Si se toma como base el 2015, el artificio sanchista se desvanece. Desde entonces hasta el final de 2024, los PIB de Irlanda y Malta crecieron más del 60 %, y los de Chipre, Polonia, Croacia, Rumanía, Lituania y Eslovenia, más del 30%. Por su parte, los PIB de Bulgaria, Dinamarca, Hungría, Portugal, Holanda y Eslovaquia, lo hicieron más del 20 %. Recién ahí, aunque también superada por Luxemburgo, aparece España, con un crecimiento acumulado de 19 %. Nuestro país está de mitad de tabla para abajo. Cierto: crece más que las economías esclerotizadas de Alemania, Francia e Italia, ahogadas por impuestos y regulaciones. Pero es como si el Real Madrid sacara pecho porque suma más puntos que el Valladolid.

El crecimiento del PIB desde 2019 se ha apoyado en solo dos patas: exportaciones de servicios (+27,8 %) y consumo público (+19,1 %). Esa debilidad del patrón de crecimiento se acentuó en 2024 porque cerca del 35 % del aumento del PIB tuvo su origen en un mayor gasto público.

El aumento nominal del PIB en 2024 fue de 94.800 millones de euros respecto a 2023. El consumo público creció 17.200 millones. El gasto en pensiones, que impulsa el consumo privado, creció 11.300 millones, por la mayor pensión media y el creciente número de pensionistas. Las Otras construcciones, que recogen fundamentalmente la licitación oficial, aumentó 3.600 millones. La suma de estos conceptos (a la que se podrían añadir otras prestaciones y subvenciones) equivale a más de una tercera parte del incremento del PIB.

Será imposible sostener indefinidamente este impulso gubernamental a la demanda

Será imposible sostener indefinidamente este impulso gubernamental a la demanda. Hay un compromiso con Bruselas para limitar el crecimiento del gasto público y la deuda pública, que supera los 1,6 billones, crece a un ritmo medio anual de 80.000 millones desde 2019 (más de 300 millones por día laborable).

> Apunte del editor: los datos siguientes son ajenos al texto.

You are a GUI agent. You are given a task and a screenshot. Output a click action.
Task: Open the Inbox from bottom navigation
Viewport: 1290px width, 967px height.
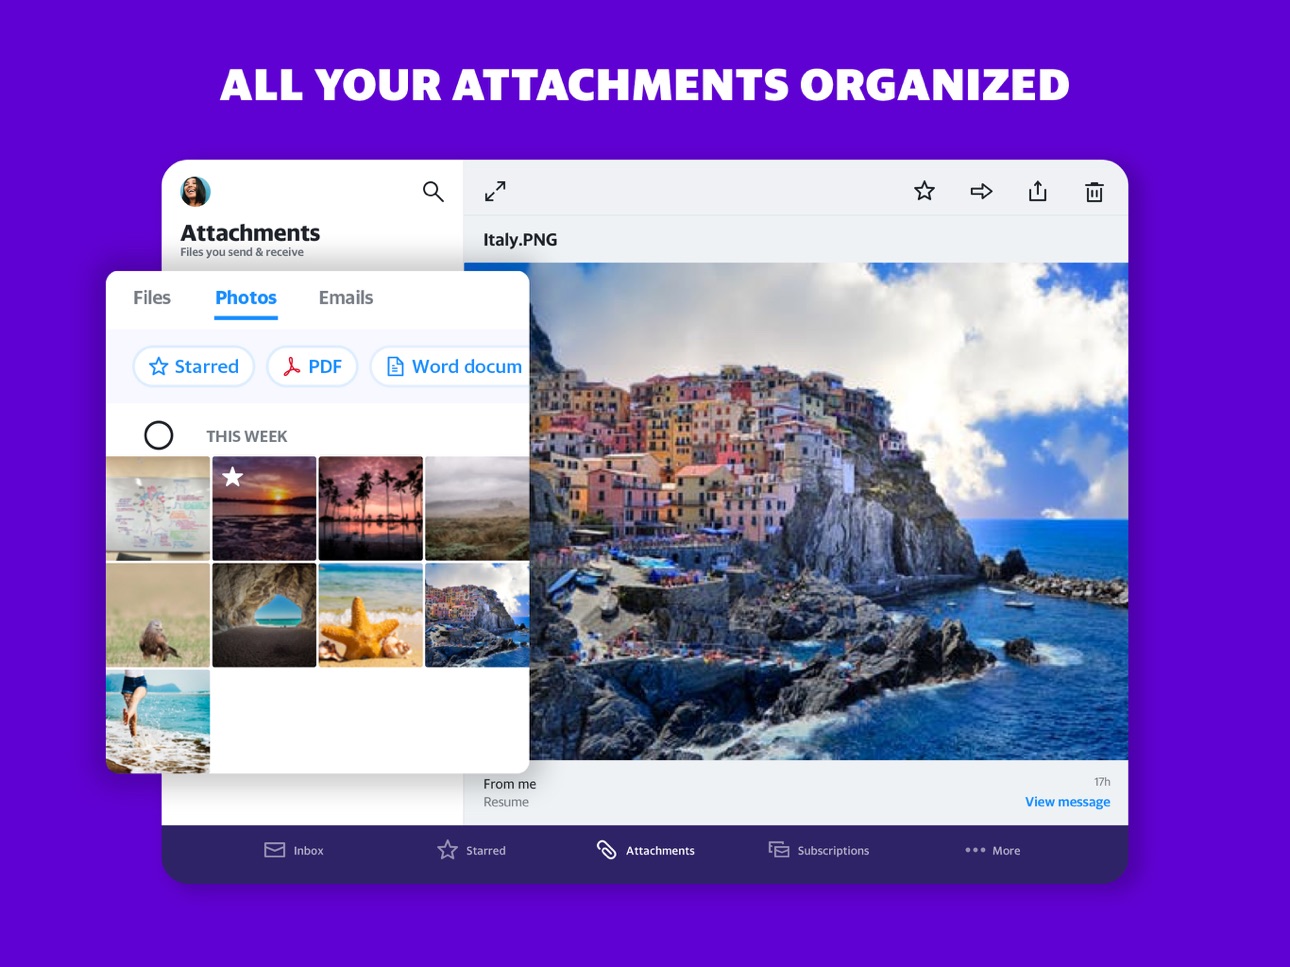293,849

No está claro qué parte de la demanda privada podría reemplazar el estímulo público. El uso de la capacidad instalada en la industria del cuarto trimestre de 2024 fue el más bajo, para un cuarto trimestre, desde 2013; no hay una presión para acometer nuevas inversiones. La nueva subida del salario mínimo, el continuado aumento de las cotizaciones sociales y la eventual reducción compulsiva de la jornada laboral, con mantenimiento de salarios, son todas medidas que encarecen los costes y reducen la rentabilidad de los proyectos de inversión.

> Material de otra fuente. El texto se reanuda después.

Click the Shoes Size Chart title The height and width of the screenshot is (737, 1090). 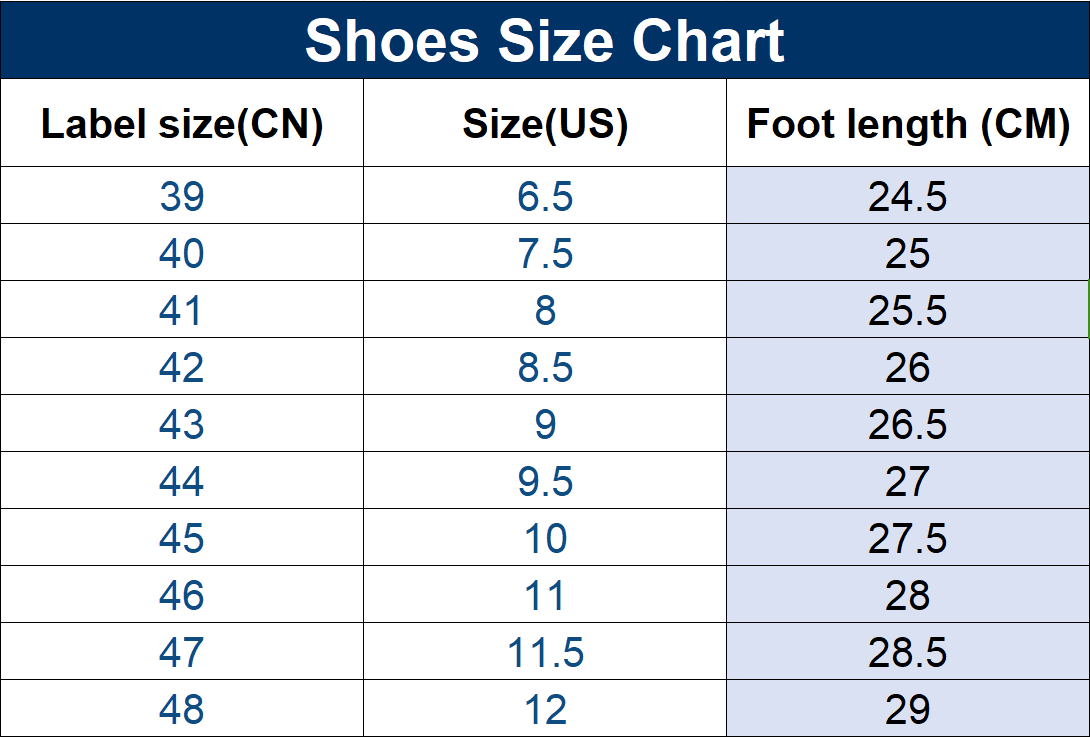[x=545, y=40]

El salario medio privado ganó capacidad de compra en los últimos dos años. Pero la mayor presión tributaria (por no haberse ajustado las escalas ni el mínimo personal del IRPF, y la subida de cotizaciones sociales) y el aumento del precio de los alimentos (34% más caros que en 2019), debilitan el impacto que eso pueda tener sobre el consumo.

La debilidad de la economía europea tampoco invita a pensar que ese pueda ser el origen de una demanda creciente

La debilidad de la economía europea, principal destino de las exportaciones españolas de mercancías, tampoco invita a pensar que ese pueda ser el origen de una demanda creciente capaz de sustituir el estímulo artificial del sector público.

Así, es el aumento de la población el principal elemento que apoyará el crecimiento de la demanda. Tras haber crecido apenas 0,2 % anual entre 2011 y 2021, la población residente aumentó 1,1 % anual en el trienio 2021-2024. En 2022 y 2023, el saldo migratorio anual superó las 600.000 personas, lo que más que compensó la reducción vegetativa de la población nativa. En 2023, el saldo migratorio favorable de 639.100 personas fue el mayor de la UE.

Sin aumentar la productividad por ocupado, la expansión del PIB por la creciente población no garantiza mayor bienestar, cuyo mejor termómetro es el PIB por habitante. En este terreno, la comparativa europea arroja flojos resultados: comparando los datos de 2015 con los de 2024, hay 18 países de la UE que lograron un mayor incremento del PIB per cápita que España.